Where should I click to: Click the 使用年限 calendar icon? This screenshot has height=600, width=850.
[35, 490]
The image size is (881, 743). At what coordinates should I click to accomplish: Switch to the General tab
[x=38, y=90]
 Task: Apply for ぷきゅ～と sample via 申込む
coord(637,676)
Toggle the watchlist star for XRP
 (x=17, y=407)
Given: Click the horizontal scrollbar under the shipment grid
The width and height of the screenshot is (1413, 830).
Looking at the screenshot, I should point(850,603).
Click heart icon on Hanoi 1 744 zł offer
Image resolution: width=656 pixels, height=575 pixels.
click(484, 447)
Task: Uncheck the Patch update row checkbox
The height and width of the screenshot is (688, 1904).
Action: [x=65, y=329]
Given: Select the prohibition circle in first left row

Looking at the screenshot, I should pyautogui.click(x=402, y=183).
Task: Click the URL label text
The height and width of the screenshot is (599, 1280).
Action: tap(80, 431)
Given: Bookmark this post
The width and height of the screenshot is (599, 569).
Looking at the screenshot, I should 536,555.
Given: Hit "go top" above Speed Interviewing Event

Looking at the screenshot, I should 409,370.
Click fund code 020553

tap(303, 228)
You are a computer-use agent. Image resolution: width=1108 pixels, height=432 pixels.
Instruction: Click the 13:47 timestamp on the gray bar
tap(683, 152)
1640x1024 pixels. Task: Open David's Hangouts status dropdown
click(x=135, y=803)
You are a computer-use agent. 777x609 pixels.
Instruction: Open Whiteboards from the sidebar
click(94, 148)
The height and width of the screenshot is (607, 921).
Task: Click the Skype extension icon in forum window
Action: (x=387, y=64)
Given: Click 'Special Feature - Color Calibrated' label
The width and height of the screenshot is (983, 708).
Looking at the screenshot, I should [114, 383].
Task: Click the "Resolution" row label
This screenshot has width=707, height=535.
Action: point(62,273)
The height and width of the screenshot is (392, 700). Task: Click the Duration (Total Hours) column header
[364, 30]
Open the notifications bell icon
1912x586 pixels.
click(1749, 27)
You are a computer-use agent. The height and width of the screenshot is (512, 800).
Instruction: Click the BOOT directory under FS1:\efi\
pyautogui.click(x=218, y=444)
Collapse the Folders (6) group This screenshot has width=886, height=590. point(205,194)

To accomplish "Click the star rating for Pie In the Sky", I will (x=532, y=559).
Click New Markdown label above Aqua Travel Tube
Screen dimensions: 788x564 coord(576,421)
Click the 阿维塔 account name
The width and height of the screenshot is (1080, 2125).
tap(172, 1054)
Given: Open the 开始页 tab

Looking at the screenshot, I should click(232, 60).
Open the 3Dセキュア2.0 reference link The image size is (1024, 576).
::::::
WHAT YOU ARE ASKED TO DO
Respond with a number only: how many lines in the material contain the string "agent"?

EXERCISE ANSWER
3